_Goal:_
Copy out every line of the rows below word for word, leaving out the pictures.

◆ ◆ ◆ ◆

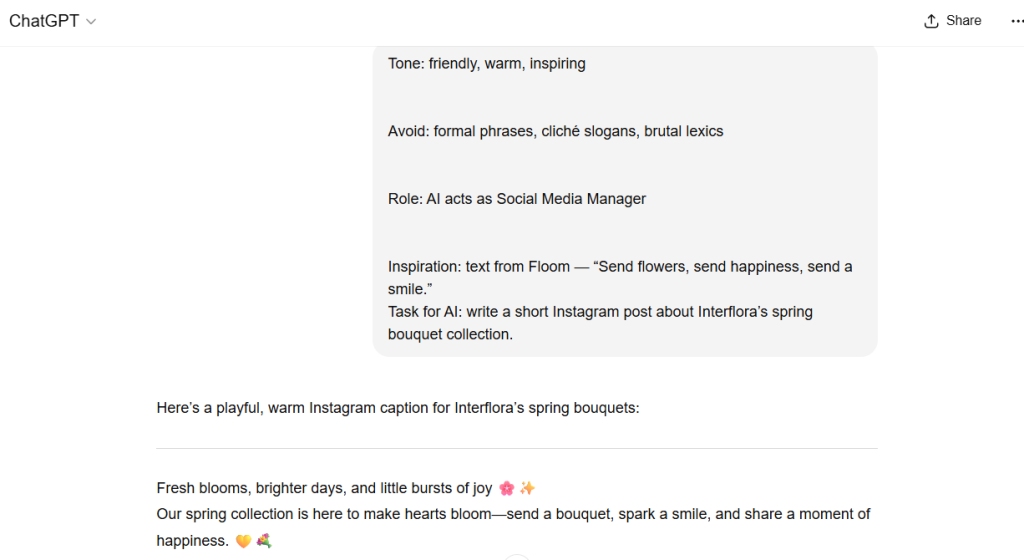Screen dimensions: 1024x560
Task: Click the 'Fresh blooms, brighter days' caption line
Action: click(324, 488)
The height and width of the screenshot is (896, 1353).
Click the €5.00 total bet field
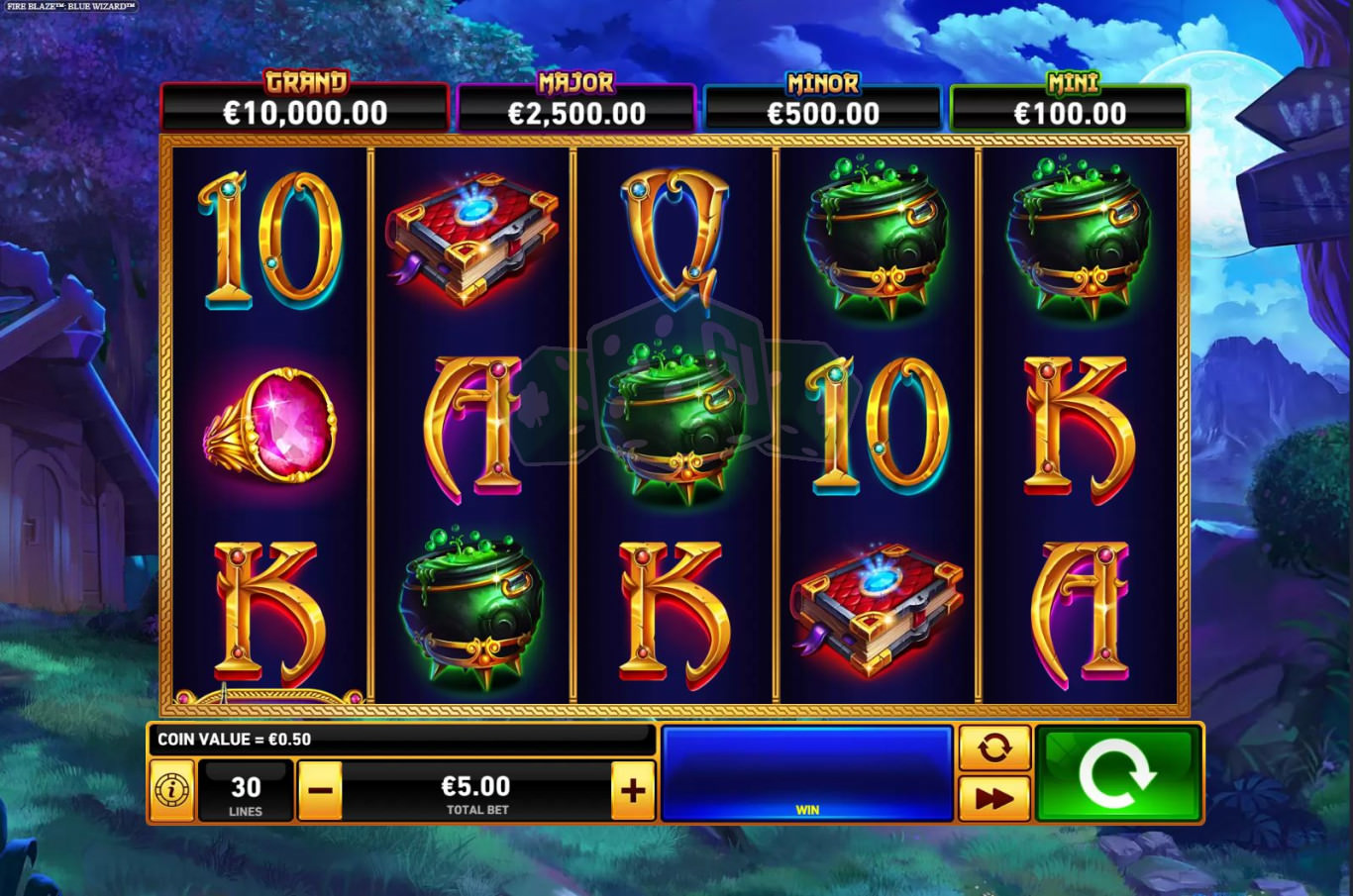coord(476,791)
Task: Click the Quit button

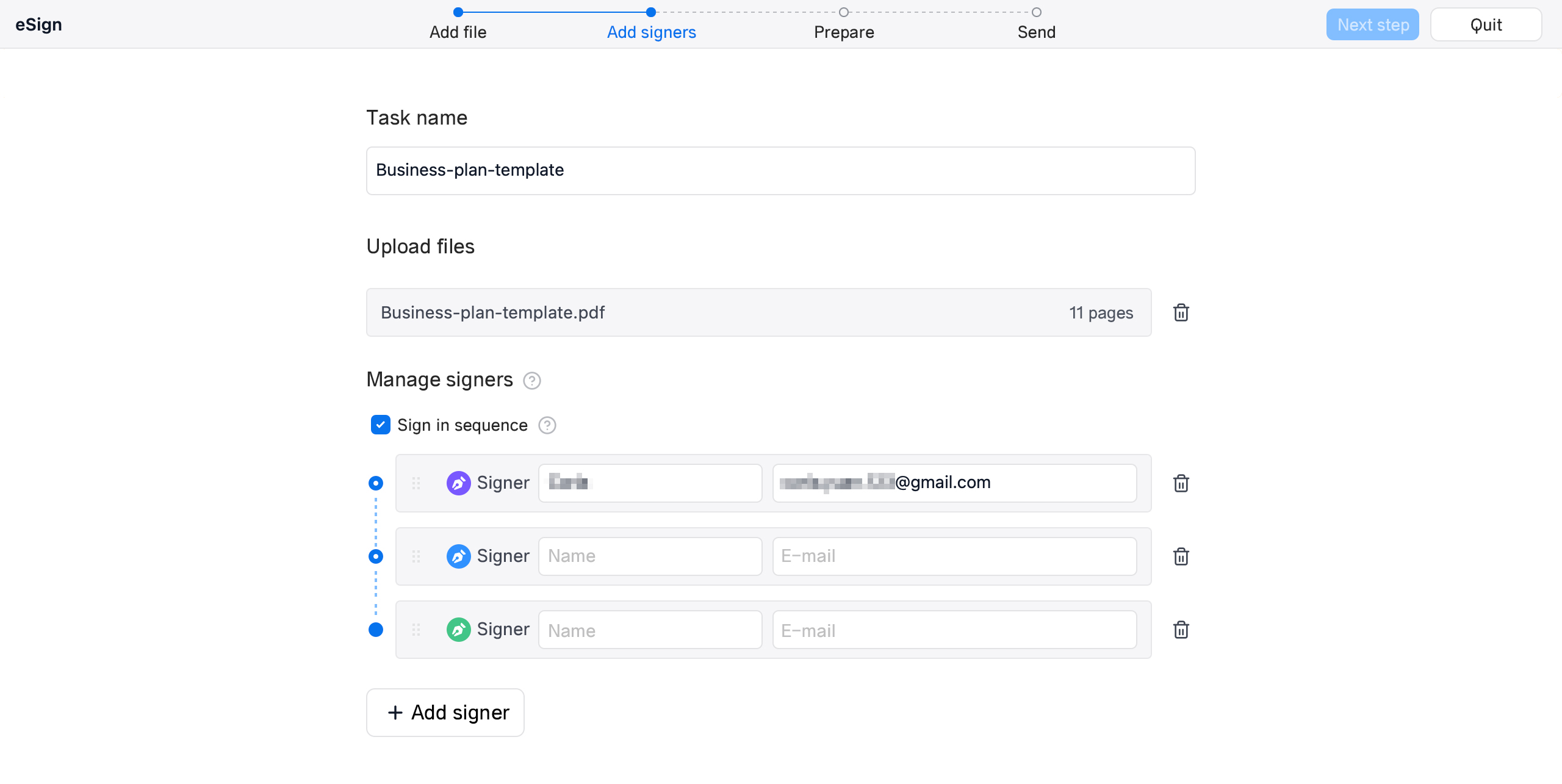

◆ ◆ ◆ ◆

_The result:_
Screen dimensions: 1024x560
Task: Click the 'Fresh blooms, brighter days' caption line
Action: click(324, 488)
The height and width of the screenshot is (896, 1353).
Click the €5.00 total bet field
coord(476,791)
Task: Click the Quit button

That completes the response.